FFWD REW

Grasping the concept

The Thermals use religion to take a political stand

When Portland Oregon’s The Thermals burst on the scene in 2003 with their Sub Pop debut More Parts Per Million it was a lo-fi masterpiece. Recorded on a ghetto blaster in front man Hutch Harris’s kitchen stripped down song structure met head-on with stream-of-consciousness lyrics to create a static blast of punk rock.

With help from Death Cab for Cutie’s Chris Walla as producer the followup Fuckin’ A was more refined sonically but still featured the band’s trademark explosive energy. Despite those auspicious beginnings nothing could prepare audiences for 2006’s The Body The Blood The Machine .

Adorned with an image of the messiah and loaded with Old Testament references Harris and bassist Kathy Foster brought their Christian upbringing to the fore. The lead-off track “Here’s Your Future” simmers with evangelical organ before blasting off with a rocker that paints God as a vengeful dictator. Three seconds into the album’s second track “I Might Need You to Kill” and biblical plagues are already raining from the sky. It’s the kind of record that could easily get the religious right in a twist. As Harris explains though The Thermals just aren’t a big enough band to engender that kind of controversy.

“There have been a couple of nasty e-mails from people who ended up with a song accidentally” he says. “There was this guy who wrote to us and he was like ‘I’m a punk rocker but I love Jesus and I fuckin’ hate you guys ’cause you guys are just slamming Christianity’ which it wasn’t. The record wasn’t supposed to be taken as a slam. It’s more of a political record.”

Certainly religion can politicize people and with The Thermals blending Catholic imagery and punk rock esthetic The Body The Blood The Machine does that. However in Harris’s mind this state of the union political address doesn’t have its crosshairs aimed at God but at someone with a God complex.

“The fear for the country was that (George W.) Bush was going to keep fucking it up and making things worse and worse” says Harris. “For the record… I wanted to use my fear to fantasize in a real paranoid way — just imagine how badly could he really fuck it up.

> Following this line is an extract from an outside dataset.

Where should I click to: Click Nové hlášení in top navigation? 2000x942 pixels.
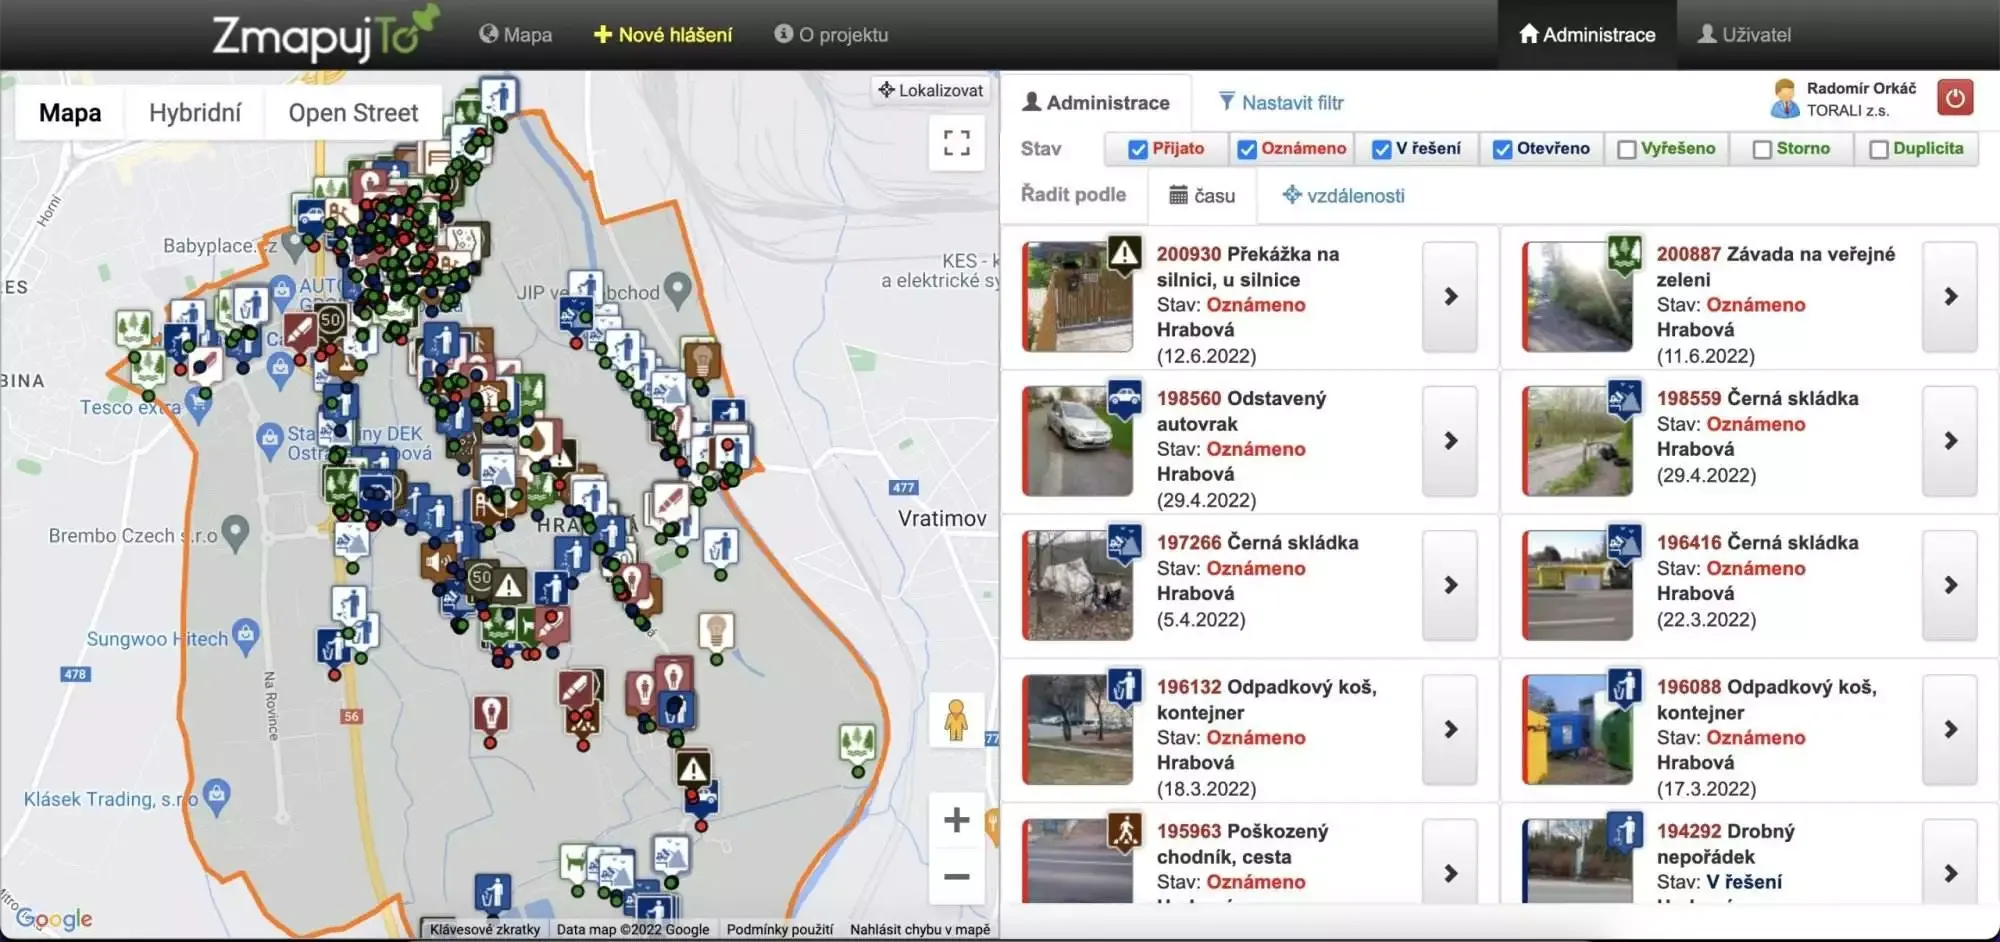pos(663,35)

How much worse could things get if they continued along the same path we saw him going down. So really it was imagining how much more afraid I could be than I actually was at the time.”

The result is an impressive bit of songwriting that works on the head as well as it does the feet. There may not be a narrative that runs through the whole album but the paranoid thematic and Catholic iconography is certainly cohesive. It’s a huge step forward for a band that was known for stream-of-consciousness delivery and it led to The Body The Blood The Machine being labelled a concept record. As it turns out that’s a label that Harris isn’t comfortable with.

“I was excited to (call it that) when we did it but when I started talking about it in that way it started sounding really lame. I started feeling stupid about it” he says. “I try not to take what we do too seriously…. When I start thinking about the term concept record I start thinking about bands like Yes and Genesis and stuff. We’re really the opposite of what those bands were and did. But then I came around. I feel the same way about the word punk rock.”

Despite the gloom-and-doom fear that inspired the album and the pressure that any religious reference places on a work of art it’s important to note that The Body The Blood The Machine isn’t dour in the least. As a self-described recovering Catholic Harris knows that participation out of obligation is about as much fun as Sunday mass with a boring priest. To that end the album is witty satirical and sarcastic. While snickering is never allowed in church this album certainly has a great sense of humour.

“Usually I wish there was more” says Harris. “We’re writing the next record right now and that has been on my mind more than ever — keeping a lot of humour in it because I think it’s really important. I’m glad when people realize that there is a lot of sarcasm and humour in the last record because if you just take it as point-blank serious and really meaning what it says I think it’s a lot less interesting.”